Baseball’s Ed Lucas

You might not think a blind person could be a sports broadcaster, but this man won an Emmy doing it.

The 1950s-era New York dailies, masters of hyperbole when it came to viewing their sports heroes through the what-have-you-done-for-me-lately lens of hero or goat, called it “the shot heard ’round the world.”

Bobby Thomson’s three-run, walk-off home run in the bottom of the ninth inning on October 3, 1951, at the Polo Grounds lifted the New York Giants to an improbable 5–4 victory over their bitter rivals, the Brooklyn Dodgers, giving them a ticket to the World Series as National League champs.

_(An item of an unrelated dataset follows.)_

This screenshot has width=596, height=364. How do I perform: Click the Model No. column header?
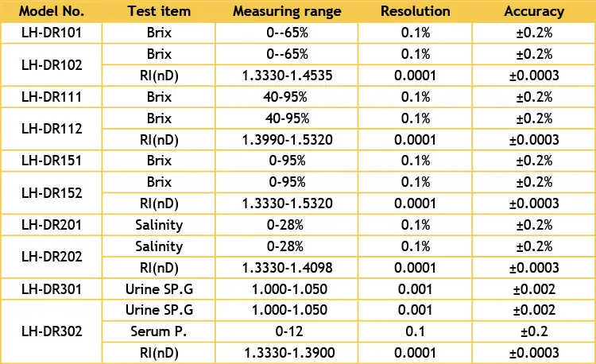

At his microphone perch above home plate, Giants radio announcer Russ Hodges barked out one of the iconic calls in major league broadcasting history: “The Giants win the pennant! The Giants win the pennant! The Giants win the pennant!”

About 22 miles away—in Jersey City, New Jersey—12-year-old Eddie Lucas stood transfixed. Eddie had pleaded with his father before going to school at PS 22 that Wednesday morning to let him skip class: the decisive World Series play-in game started at 1 p.m., and Eddie didn’t want to miss a pitch.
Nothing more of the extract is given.